Check some comertial units specs, they have one called BRIGHTNESS, tipically expresed on MAX ANSI LUMENS.
edit;


thanks michaelJ for your spherical to flat error picture, this is exactly the only error I did on the ideal calcs I have done so far. (remarked 5 times whit this one included).

the area being more than 1 meter square is no problem if you are working on a flat suface scuba. Now your were multiplying the 1.2Meters square area assumed flat, when it was in really spherical (huge error introduced here), also in our example this area was even larger than the total shpere's area for that radius. This is not a valid example, you can't consider an area larger than the total spherical available.

Dude... you post so quick ... Lets talk about one thing at a time.


This is out of context. If you look at the post again, I said all things in the two setups are equal (exept for fresnel and LCD size). That means both fresnels have equal fl, and the lamp is placed AT the focal of each (otherwise both setups are useless, because you're not using the lenses correclty). It also means both screens are displaying an image of equal size.

This is the only way to investigate the effects of fresnel size. You must hold ALL other variabes constant and change only the size.

No one is arguing with this... It is 100% correct. This was really the whole point of my post. If both projectors project an image of the same size - then the 17" setup will be brigher, because MORE lumens were collected and MORE lumens were projected to the screen. More Lumens over an EQUAL image area= brighter image.

Then I retire again!

If all you wanna argue is the number of lumens flying out of a PJ then whats the point.

I thought the discussion was about percieved brightness to us, a human being.

But if you wanna say a 100 Lux 100" image is brighter than a 300 Lux 50" image then whats the point. So what? The 50" image is gonna look better, the 50" is gonna show detail in dark scenes ect.

Its like taking just the magnitude of a vector with no direction, it becomes another pointless statistic, that means very little into the quality of image on the screen.

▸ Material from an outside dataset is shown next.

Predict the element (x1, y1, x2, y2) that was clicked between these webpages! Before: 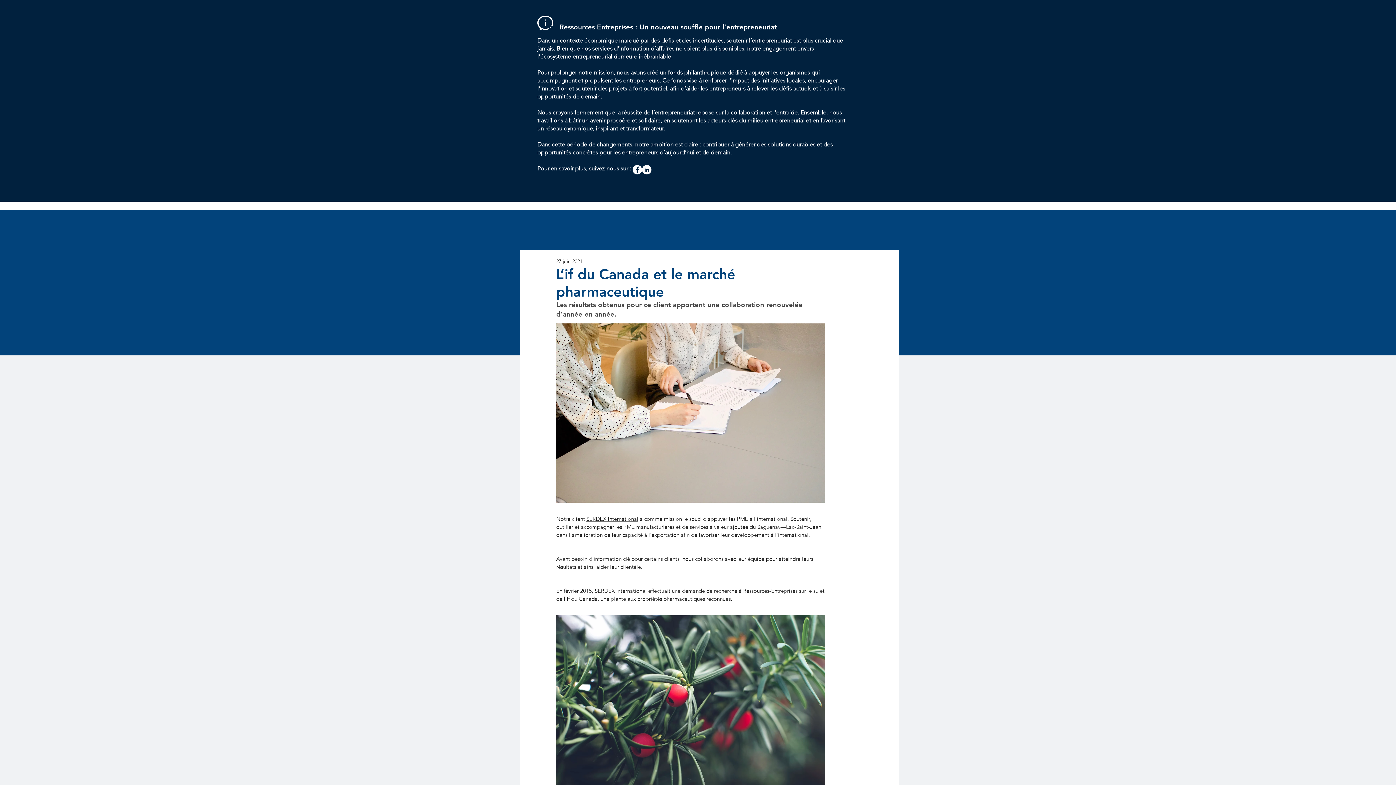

2 Lumen spread over 10 acres is brighter than 1 lumen spread over 1 acre, Right ROX. Because 2 TOTAL lumens are present.

If you then adjust the size of those fields/warehouses to be equal (which we do very easily), then what you have could be 2 Lumens over 1 acre compared with 1 Lumen in one acre. We do this by moving the projector closer to the wall (the lamp closer to the floor of the warehouse).

Question: Do you not agree that if we adjust our screen size down to be equal, then a bigger fresnel results in an indisputably brighter image?

ok i think we have at last ended that discussion. Just wana say a last coment;

I choosed my post's words with some time, so please take your time as well for reading each word;

The 17" PROJECTOR is brightner than 15" PROJECTOR.

you just swiched PROYECTOR by IMAGE.

As i have remarked to you, the projector's brightness is stated by the amount of MAX ANSI LUMENS, no one talks about screen lux here.